Required work: Skip all pictures. Set down only the lines starting at the line containing "Task: Tap the phone call notification icon" and running to the end of the listing.

*** Information ***

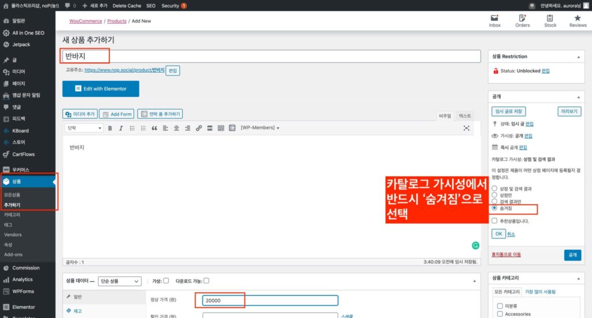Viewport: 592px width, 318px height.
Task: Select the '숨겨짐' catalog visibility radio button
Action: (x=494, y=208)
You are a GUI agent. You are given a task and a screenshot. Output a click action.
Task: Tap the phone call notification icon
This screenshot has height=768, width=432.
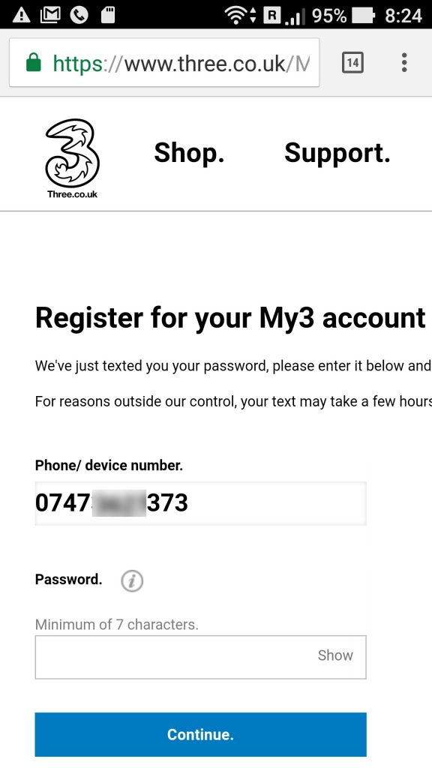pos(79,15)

*** End of Information ***

Response to this task:
Task: Tap the phone call notification icon
This screenshot has height=768, width=432.
pos(79,15)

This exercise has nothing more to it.